# Supplied text
┄┄┄┄┄┄┄┄┄┄┄┄┄┄┄┄┄┄┄┄
The fusion line called for Marxist-Leninists to establish roots in the proletariat, combatting various anti-working class prejudices left over from the “new left” of the 1960s. And the PWOC led in popularizing the concept of an anti-revisionist, anti-“left”-opportunist trend, drawing many previously isolated groups and individuals into national identification and work within this trend.
However, as the trend matured, major differences over party-building line increasingly came to the fore. PWOC’s fusion line came under criticism from a number of forces (including Theoretical Review, the Guardian and those developing the rectification line) for failing to target correctly the principal and decisive role of theoretical work in the pre-party period. While expressed in different ways, a common thread ran through these criticisms: The fusion line ties our theoretical tasks only to those issues immediately raised by the mass movement. It sets unrealistic expectations for what can be accomplished in mass work without a party and a party’s general line – thus underplaying the role of theory and political line in communist work.
Posing fusion as the essence of party building liquidates the qualitative distinction, between the party and pre-party periods; it objectively subordinates the theoretical struggle among communists to formulate a correct general line (decisive in the pre-party period) to the task of winning influence among the advanced workers and the mass movement generally (a task which will become decisive only after the party is formed).
In short, the fusion line fails to scientifically target the very particular tasks communists must take up in the pre-party period. The general concept of fusion may assist in building a commitment to the working class and its struggles. It may assert correctly that party building will involve both theory and practice, mass work as well as struggle among communists. But the fusion line is unable to go beyond these generalities to target the specific contradictions of the pre-party period, the correct interrelationship of principal and secondary tasks, or the appropriate method of developing a leading political line for the US revolution.
In this sense, fusion may express a correct communist goal, but it is inadequate and incorrect as a party-building line. Unfortunately, the PWOC was unable to grasp that a line which had once advanced the movement had now become a fetter on further progress.
┄┄┄┄┄┄┄┄┄┄┄┄┄┄┄┄┄┄┄┄
# Source excerpt

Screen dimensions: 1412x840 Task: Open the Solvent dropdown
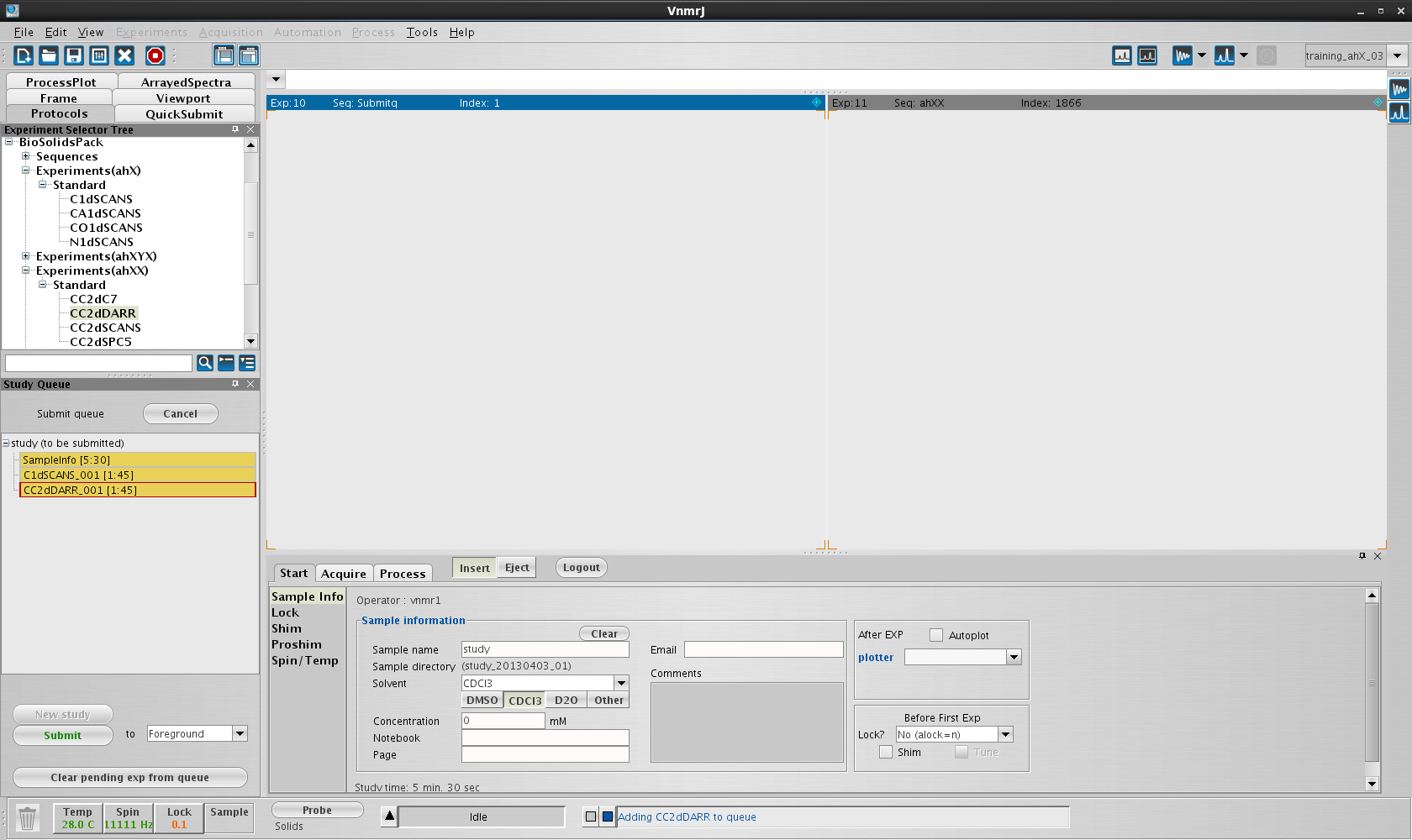(621, 683)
┄┄┄┄┄┄┄┄┄┄┄┄┄┄┄┄┄┄┄┄
# Exercise requirements
(1) Name every force that the passage on the fusion line says criticized PWOC's fusion line.
(2) Extract the stretch of the passage on the fusion line from "Posing fusion as" through "party is formed).".
(3) According to the passage on the fusion line, what was the PWOC unable to grasp?

# The responses
(1)
Theoretical Review
the Guardian
those developing the rectification line

(2)
Posing fusion as the essence of party building liquidates the qualitative distinction, between the party and pre-party periods; it objectively subordinates the theoretical struggle among communists to formulate a correct general line (decisive in the pre-party period) to the task of winning influence among the advanced workers and the mass movement generally (a task which will become decisive only after the party is formed).

(3) The PWOC was unable to grasp that a line which had once advanced the movement had now become a fetter on further progress.